Photographed in 1982, 1990, 1994 and 2000 using film. Photographed in 2016 using digital.

Rice Stadium - Opened in 1950 and still in use by the Rice Owls football team. Rice Stadium replaced Rice Field as the home for Owls football. Rice Field still exists, although now it has a much smaller capacity and is used by the Rice University track and soccer teams. It is now known as Rice Track / Soccer Stadium. And is located in back of Reckling park.


Location - 6100 S. Main St. Houston, Texas Off University Blvd. and Loop Road on the southwest side of the Rice University campus.

Needing a facility to replace the outdated Rice Field, the University had Rice Stadium constructed. The Stadium opened in 1950 and has been the home to Rice Owls football ever since. The stadium hosted the Bluebonnet Bowl from 1959 thru 1967. The game was moved to the Astrodome in 1968. They brought the Bluebonnet bowl back to Rice Stadium for 2 more games, in 1985 and 1986. It moved back to the Astrodome for one more game in 1987 before being disbanded. The game at the dome was called the Astro-Bluebonnet Bowl. Rice shared home field with the nearby University of Houston from 1951 thru 1964. Rice shared home field with the nearby University of Houston from 1951 thru 1964. The stadium was also home to the Houston Oilers of the old AFL from 1965 to 1967.

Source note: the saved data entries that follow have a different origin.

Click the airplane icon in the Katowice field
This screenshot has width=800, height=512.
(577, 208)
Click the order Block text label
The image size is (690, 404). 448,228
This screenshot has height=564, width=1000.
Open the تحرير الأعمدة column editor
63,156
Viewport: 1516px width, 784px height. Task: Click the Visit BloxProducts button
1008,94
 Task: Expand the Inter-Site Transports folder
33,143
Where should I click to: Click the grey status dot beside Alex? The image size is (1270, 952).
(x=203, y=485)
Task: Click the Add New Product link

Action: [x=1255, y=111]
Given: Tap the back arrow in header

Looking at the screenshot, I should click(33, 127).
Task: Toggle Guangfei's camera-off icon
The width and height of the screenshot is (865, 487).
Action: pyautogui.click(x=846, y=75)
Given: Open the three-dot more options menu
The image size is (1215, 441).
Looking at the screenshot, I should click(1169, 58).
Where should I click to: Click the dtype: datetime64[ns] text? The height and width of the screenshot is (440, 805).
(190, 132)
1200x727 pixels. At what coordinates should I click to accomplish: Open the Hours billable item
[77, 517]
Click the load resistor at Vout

Most people remember Rice Stadium hosting Super Bowl VIII. The game was played on January 13, 1974 and it pitted the Miami Dolphins against the Minnesota Vikings. Bottom line is the Dolphins blew out the Vikings 24-7. The game wasn't as close as the score indicated. A historic note, this was the last Super Bowl to feature goalposts at the front of the end zone. Another note is that this was one of the coldest Super Bowls ever played. The game time temperature was 50 degrees and windy.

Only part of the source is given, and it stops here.